職人的生き方の時代

自分だけの生態学的ニッチで生きる

企業が儲けるために奪われる食の安全

日本の食の安全がなぜここまで脅かされているのでしょうか。各種規制が非常に甘く、農薬や食品添加物の氾濫について冷静に考えると、日本社会でこれだけ病人が増えているのはうなずけます。

手許にあるパンでもお菓子でもなんでもいいですが、表示をみるとショートニング、マーガリン、乳化剤、増粘多糖類など、長期継続的に体に取り込めば、それはおかしなことになるのが明らかな食品添加物がみられます。規制当局は当然危険であることはわかっていると思いますが、そのような物質を使用すること許さざるを得ない何らかの理由があるのでしょう。私企業からの圧力に公的機関は抵抗できないことがあるのかもしれません。

しかし、日本の食に関して、このような食品添加物や農薬の問題と同じか、それ以上に深刻な課題も存在していることが、鈴木宣弘『農業消滅』(平凡社新書、2021年)によって指摘されています。それは農作物の種子の問題です。

まず、日本政府は、2018年に種子法を廃止しています。種子法は、コメや大豆、麦などの種子の安定的な生産と普及のために国が一定サポートするという法律でした。それを廃止したのは、種子の生産という分野に民間企業を参入させるためといわれています。

もう一つ、知的財産法の一種である種苗法が2020年に一部改正され、農家による種子の自家増殖について、種子育成をした企業である育成者の許諾が必要とされました。これでは、農家が自由に種子を生産できません。許諾を得られなければ、企業から種子を買う必要が出てきます。

* _問題と課題_:
- 1) 食と種子についての本文に基づき、次の問いに答えてください。
(a) 日本政府が種子法を廃止したのは何年ですか。
(b) 2020年に一部改正された、知的財産法の一種である法律は何ですか。
(c) 種子の問題を指摘しているとして挙げられている書籍は何ですか。
- 2) 食と種子についての本文を、最後の文の後から書き継いでください。
後に掲げる一覧は、解答に用いる必要はありません。

* _参考資料_:
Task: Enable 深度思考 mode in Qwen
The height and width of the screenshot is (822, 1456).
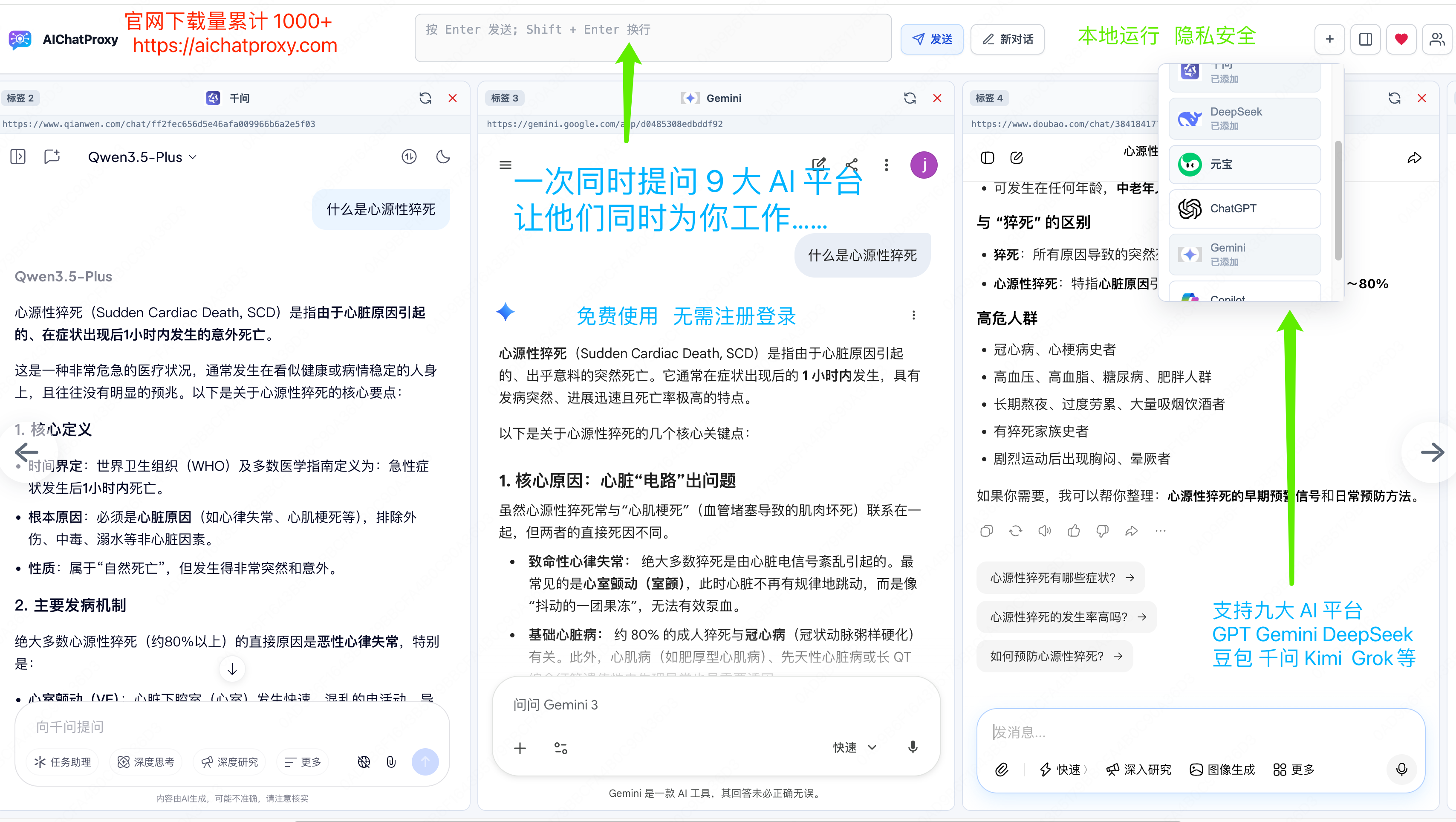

* _解答一覧_:
- 1)
(a) 2018年
(b) 種苗法
(c) 鈴木宣弘『農業消滅』(平凡社新書、2021年)

- 2)
このような背景を踏まえて、鈴木氏は、そもそも「種は誰ものなのか」と問題提起をします。私たち人類が何千年にもわたって守り育ててきたもので、各地域の伝統や食文化と密接な関係にある一種の共通資源のはずです。よって、種子は知的財産権には馴染まない性質のものであり、そもそも育成する権利は農家にあるといっていいと指摘します。

たしかに、新品種を育成するには、多くの時間、資金、労力が必要で、企業などの育成者がこれらの投下資本を回収できるようにするという、知的財産法としての種苗法の趣旨は理解できますが、それを人々の健康や国の安全保障にもかかわる種子に及ぼすのは問題ではないでしょうか。

その他、2023年から遺伝子組み換えでない表示の実質禁止が決まっております。これは、私たちから食品の選択肢を奪うことになります。そもそも、どの食品が遺伝子組換え食品で、どれが自然食品か判別できなくなるので、私たちに選択権がないことになります。また、農協の株式会社化もあります。これは協同組合だと買収できないので、株式会社にして農協の再編も容易にできるメリットがあります。さらに、遺伝子組換え食品とセットの除草剤(グリホサート)の輸入穀物残留基準値の大幅な緩和もあります。アメリカでは、遺伝子組換え種子とセットのグリホサートで発がんしたということで、グローバル企業に多額の賠償判決が出ているにもかかわらずです。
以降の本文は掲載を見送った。